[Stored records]
☆ ☆ ☆ ☆ ☆
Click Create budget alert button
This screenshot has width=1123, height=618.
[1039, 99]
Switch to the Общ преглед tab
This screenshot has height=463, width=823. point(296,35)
☆ ☆ ☆ ☆ ☆
▶ **TASK TO CARRY OUT**:
Transcribe each record above exactly. Skip none.

▶ **EXERCISE OUTPUT**:
Click Create budget alert button
This screenshot has width=1123, height=618.
[1039, 99]
Switch to the Общ преглед tab
This screenshot has height=463, width=823. point(296,35)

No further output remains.